The fundamental concepts here are: calibration and correlation. Any research process, action-research included, is really built out of a set of different view points. We might be able to get richly descriptive and personal information from a smaller number of participants. We might be able to act as participant observers (with inescapably limited and prejudiced horizons). We might be able to introduce interventions at certain times and locations. And alongside this focussed information, we can gather wider data for quantitative analysis. Now connect these together into an iterative process of investigation. For example, talk to key individuals to suggest models and conjectures. Survey the wider population. Look for correlations and connections. Modify models and return to closer focus to test them with individuals. All the time understanding how each element in the investigation, each form of evidence, is calibrated along the scale of micro and macro, individual and population – being aware of the limitations that implies for our claims, but also what it tells us about the changing dynamics of generic characteristics at the level of the population and divergent deviations at the level of the individual: what the sociologist Bruno Latour calls “actor-network-theory”.

That gets us a long way, despite requiring rather more skill and intelligence than most managers will admit. But we still have the problem of engagement. How can we get a sufficiently large number and range of people involved in this action-research?

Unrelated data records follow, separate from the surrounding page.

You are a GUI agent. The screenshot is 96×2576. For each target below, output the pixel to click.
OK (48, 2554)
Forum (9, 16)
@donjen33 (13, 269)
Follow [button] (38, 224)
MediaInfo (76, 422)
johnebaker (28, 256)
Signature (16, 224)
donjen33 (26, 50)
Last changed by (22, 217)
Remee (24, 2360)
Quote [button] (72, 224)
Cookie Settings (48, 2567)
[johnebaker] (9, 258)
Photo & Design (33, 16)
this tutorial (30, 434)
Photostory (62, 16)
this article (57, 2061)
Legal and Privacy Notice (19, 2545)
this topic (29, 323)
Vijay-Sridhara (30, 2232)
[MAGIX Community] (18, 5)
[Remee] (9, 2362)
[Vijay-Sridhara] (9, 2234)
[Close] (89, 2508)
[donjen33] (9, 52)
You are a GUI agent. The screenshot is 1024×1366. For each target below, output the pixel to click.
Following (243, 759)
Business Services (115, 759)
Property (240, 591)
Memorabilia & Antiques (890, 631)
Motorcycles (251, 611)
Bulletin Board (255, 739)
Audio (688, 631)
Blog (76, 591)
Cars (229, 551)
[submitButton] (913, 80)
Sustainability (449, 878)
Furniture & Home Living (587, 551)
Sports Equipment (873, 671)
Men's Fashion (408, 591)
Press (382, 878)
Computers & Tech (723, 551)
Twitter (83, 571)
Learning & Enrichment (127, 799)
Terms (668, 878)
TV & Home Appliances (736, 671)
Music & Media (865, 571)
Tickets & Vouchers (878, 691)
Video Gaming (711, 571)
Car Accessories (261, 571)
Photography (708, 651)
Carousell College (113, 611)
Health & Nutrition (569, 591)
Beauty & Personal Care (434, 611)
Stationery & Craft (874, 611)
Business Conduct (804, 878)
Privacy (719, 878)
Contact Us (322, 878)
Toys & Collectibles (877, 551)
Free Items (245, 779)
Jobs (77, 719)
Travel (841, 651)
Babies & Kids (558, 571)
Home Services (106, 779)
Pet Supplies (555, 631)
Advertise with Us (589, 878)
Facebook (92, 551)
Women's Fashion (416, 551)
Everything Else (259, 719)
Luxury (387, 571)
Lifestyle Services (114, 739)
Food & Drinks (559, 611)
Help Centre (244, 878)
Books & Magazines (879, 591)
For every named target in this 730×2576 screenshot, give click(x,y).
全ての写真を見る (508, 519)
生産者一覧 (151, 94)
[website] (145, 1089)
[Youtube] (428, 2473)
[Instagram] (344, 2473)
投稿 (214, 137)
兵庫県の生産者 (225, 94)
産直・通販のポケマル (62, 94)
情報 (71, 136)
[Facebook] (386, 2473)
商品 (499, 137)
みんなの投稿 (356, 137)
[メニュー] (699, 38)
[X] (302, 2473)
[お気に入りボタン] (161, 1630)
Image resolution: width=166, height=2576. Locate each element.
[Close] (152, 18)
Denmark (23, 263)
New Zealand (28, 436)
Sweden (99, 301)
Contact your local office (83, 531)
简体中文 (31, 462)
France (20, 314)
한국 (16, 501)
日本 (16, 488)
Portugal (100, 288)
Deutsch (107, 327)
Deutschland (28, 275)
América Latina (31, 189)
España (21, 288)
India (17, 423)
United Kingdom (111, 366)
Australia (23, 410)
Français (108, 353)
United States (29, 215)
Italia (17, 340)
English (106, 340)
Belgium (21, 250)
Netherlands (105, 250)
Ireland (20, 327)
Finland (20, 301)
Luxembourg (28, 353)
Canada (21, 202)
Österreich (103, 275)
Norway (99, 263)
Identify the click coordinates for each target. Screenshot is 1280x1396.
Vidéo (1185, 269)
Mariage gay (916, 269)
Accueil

Let’s turn to the experts: people who’s job it is to dream-up, test and implement new solutions to some very difficult problems. For example, innovation in health care processes. The IDEO design company are amongst the best, and are certainly the most documented. To start with, they address the problem of engagement, of getting people to take risks with new ideas, by drawing end users into the design process from the outset. By the time a product reaches the stage of being a live prototype, its users have already got ownership and responsibility.

They call it design thinking. That's often misinterpreted as a technique used by professional designers. The real trick is to get everyone design thinking (managers, users) – sharing responsibility from the outset. For the same reason, Latour encourages everyone to do ANT. Solutions are therefore to a great extend solutions created by the people who will benefit from them (indeed a compromise between all stake holders). They will have been part of dreaming it up (along with other options) and making it fit. IDEO call this generative activity “inspiration”. It is complemented by a second and clearly distinguished activity “ideation” – collectively creating and testing (breaking) prototypes under realistic conditions. Only after much inspiration and ideation will there be a move to implementation – the point at which we are sure about impact.

Combine “design thinking” with a more traditional “action research” and we are on to a method for innovating with meaningful and achievable evaluation of impact.


Decisions that aren't designs aren't decisions

....that could be O'Toole's first law of education management!

If a so called 'management decision' makes no explicit attempt to explain how it will be achieved, what the consquences are and how they will be apprehended, it's an empty gesture or worse, an edict. Decisions design action. Well designed decisions design effective action.